[Stored data]
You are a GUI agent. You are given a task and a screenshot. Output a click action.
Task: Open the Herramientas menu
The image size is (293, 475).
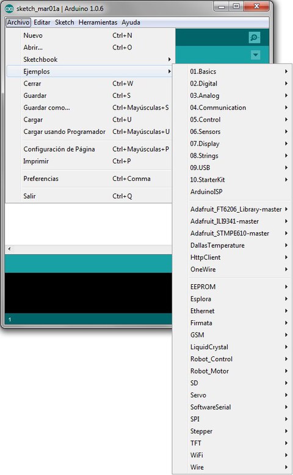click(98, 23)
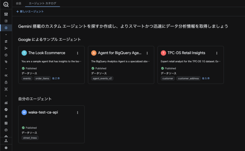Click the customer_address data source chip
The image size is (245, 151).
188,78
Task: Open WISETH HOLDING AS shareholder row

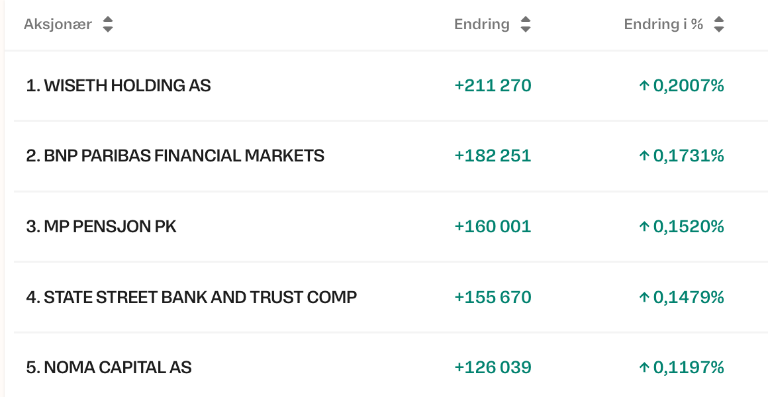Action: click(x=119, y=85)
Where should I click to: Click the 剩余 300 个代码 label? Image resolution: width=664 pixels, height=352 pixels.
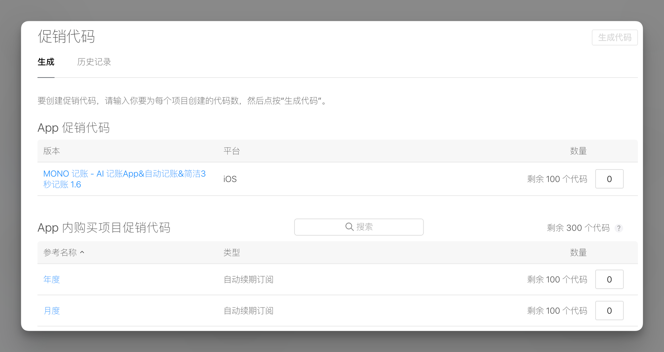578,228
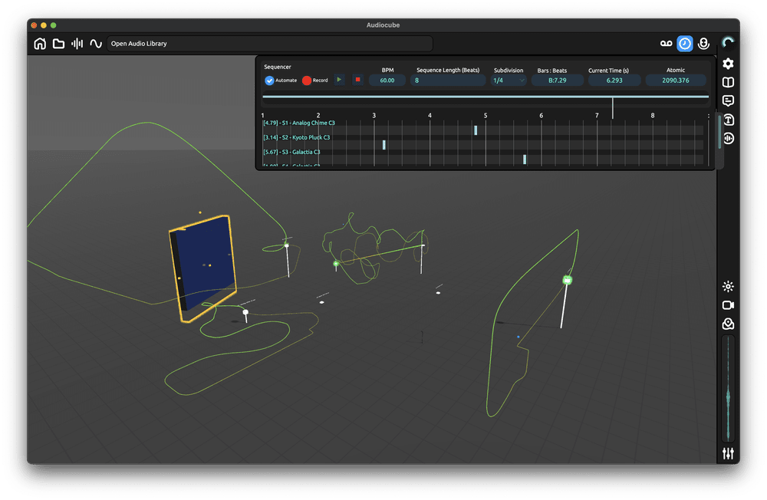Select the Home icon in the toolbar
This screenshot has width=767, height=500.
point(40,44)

---

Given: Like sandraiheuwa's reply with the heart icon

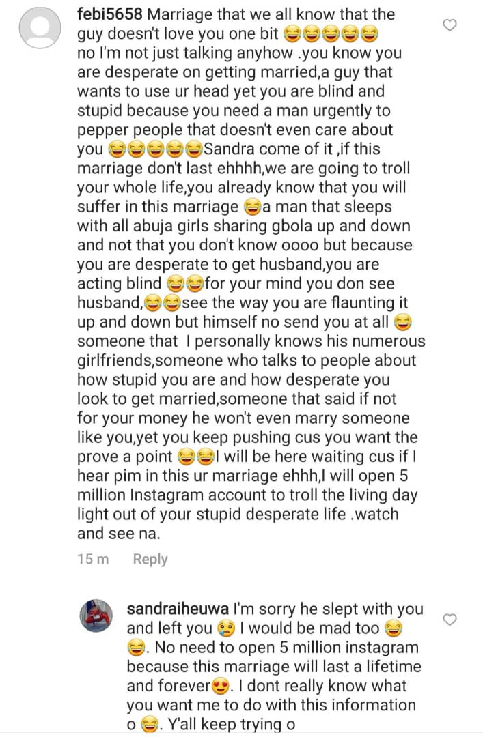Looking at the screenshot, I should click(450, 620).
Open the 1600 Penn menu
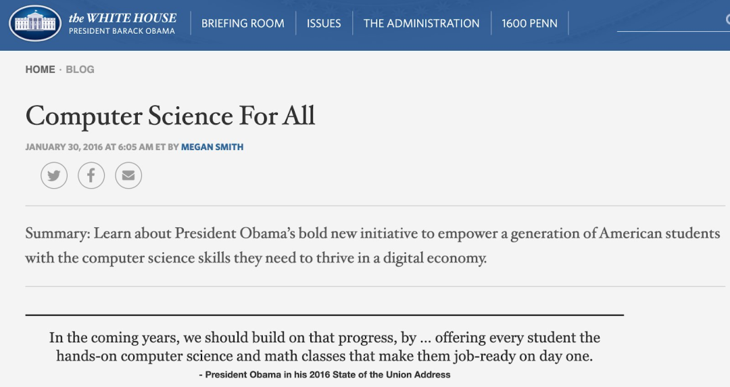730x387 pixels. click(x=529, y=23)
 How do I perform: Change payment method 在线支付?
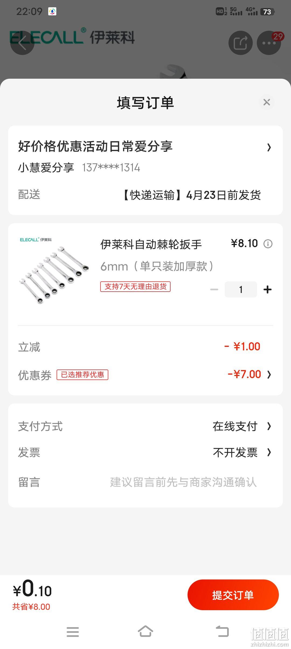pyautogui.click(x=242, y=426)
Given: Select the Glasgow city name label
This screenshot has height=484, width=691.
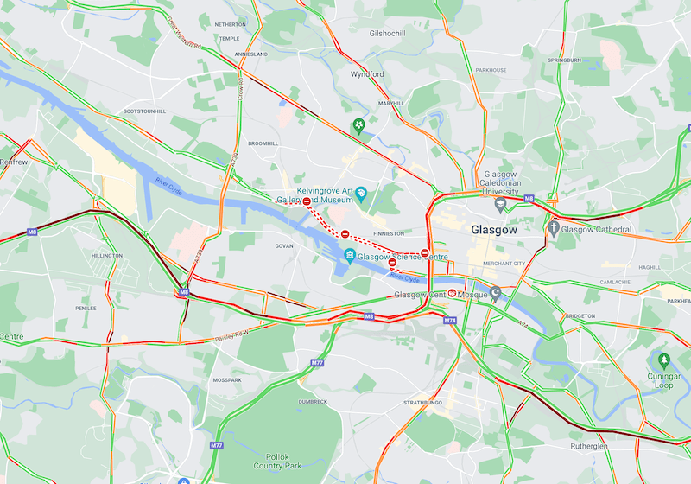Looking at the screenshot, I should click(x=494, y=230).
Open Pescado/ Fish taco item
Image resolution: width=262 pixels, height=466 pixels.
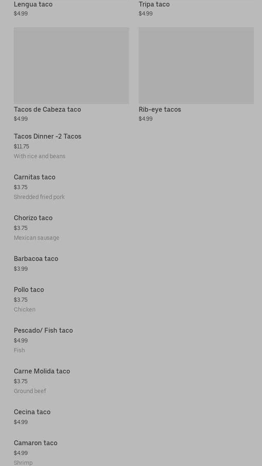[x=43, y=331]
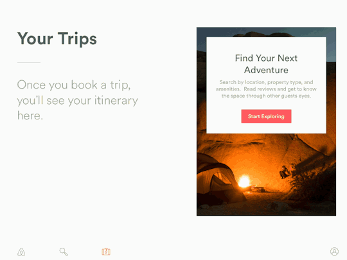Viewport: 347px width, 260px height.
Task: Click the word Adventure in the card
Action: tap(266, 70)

:: Task details ::
Starting with the line that has "Given: Like sandraiheuwa's" and ending with the line that has "Open Pescado/ Fish taco item", repeat the lines above exactly, omitting every picture.

:: Result ::
Given: Like sandraiheuwa's reply with the heart icon

Looking at the screenshot, I should click(450, 620).
Open the 1600 Penn menu
730x387 pixels. click(x=529, y=23)
 How do I perform: Change payment method 在线支付?
pyautogui.click(x=242, y=426)
Given: Select the Glasgow city name label
This screenshot has height=484, width=691.
Looking at the screenshot, I should click(x=494, y=230).
Open Pescado/ Fish taco item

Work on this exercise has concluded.